Reste que pour l'instant, Gettr n'a pas convaincu de personnalités politiques françaises. Outre le cas Zemmour qui ne publie pas de contenu exclusif à la plateforme, le Rassemblement National semble pour l'instant ignorer le réseau. Dans son email envoyé à La Tribune, la représentante du réseau refuse qu'il soit désigné comme refuge de l'extrême droite, et ajoute : « Gettr est une plateforme pour la liberté d'expression pour tous, et nous accueillons les utilisateurs de toutes couleurs politiques. »
En attendant Trump
Le principal problème de Gettr, à la source de bien d'autres, c'est qu'il n'arrive pas à convaincre Donald Trump de le rejoindre, alors qu'il se présente comme un réseau dédié à ses soutiens. L'ancien président, bien connu du fondateur Jason Miller, n'a pas fermé cette possibilité, mais il patiente. D'après Axios, il aurait notamment conditionné son arrivée à l'obtention de parts dans l'entreprise. Par ailleurs, Trump a fondé son propre réseau social, Truth ("vérité", en anglais).

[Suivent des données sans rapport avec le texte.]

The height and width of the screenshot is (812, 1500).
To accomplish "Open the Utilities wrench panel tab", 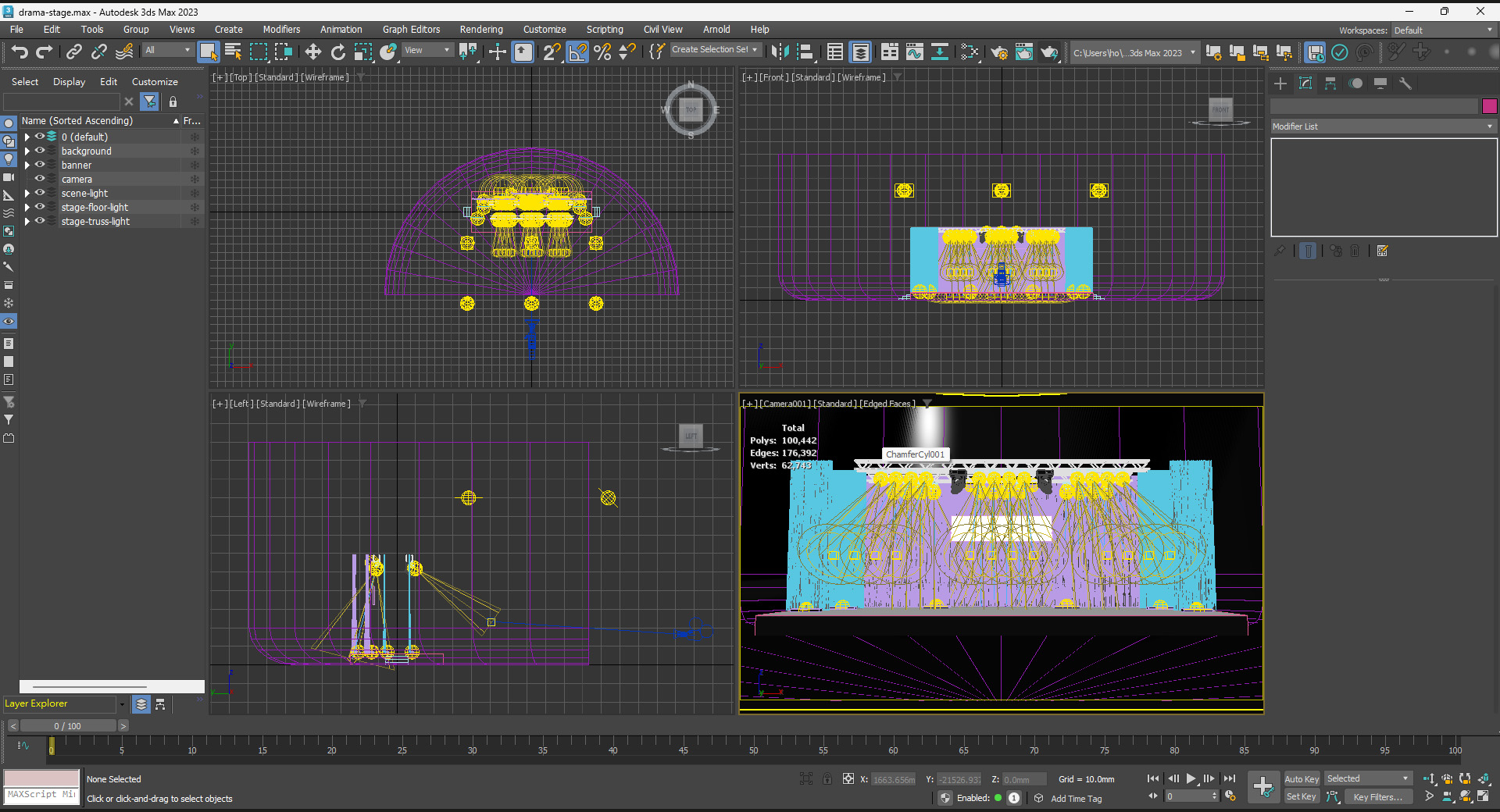I will 1405,84.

L'amateurisme dont a fait preuve Gettr jusqu'ici pourrait également justifier son attentisme. Si le réseau social a copié l'interface de Twitter, il ne dispose pas des mêmes moyens de cybersécurité. Résultat, comme Parler et Gab avant lui, il s'est facilement fait pirater. Dès son lancement, un problème de configuration sur son API a permis à des hackers de siphonner les adresses emails de ses 85.000 premiers utilisateurs, avec leur nom et leur date de naissance, comme l'a relevé Techcrunch. Puis des pirates se sont emparés des plus gros comptes de la plateforme, dont celui du fondateur Jason Miller. Enfin, le réseau se confronte à de gros problèmes de modération : comme le relève un rapport de l'Observatoire d'Internet de l'Université de Francfort, il ne disposait pas à son lancement de mécanismes de base de détections des contenus pédophiles ou des contenus de violences extrêmes. Suite à la publication de l'article, Gettr précise qu'il a fait vérifier 45.000 publications françaises par ses modérateurs en septembre, et que 300 d'entres elles ont été retirées.
Reste que Gettr a besoin de redresser la pente, et il peut pour cela compter sur un financement de 75 millions de dollars, alimenté notamment par le milliardaire chinois Guo Wengui, proche de Steve Bannon, et responsable de campagnes de désinformation massives sur le vaccin contre la Covid-19. S'il parvient à convaincre des figures politiques, il pourrait jouer un véritable rôle dans l'élection présidentielle française.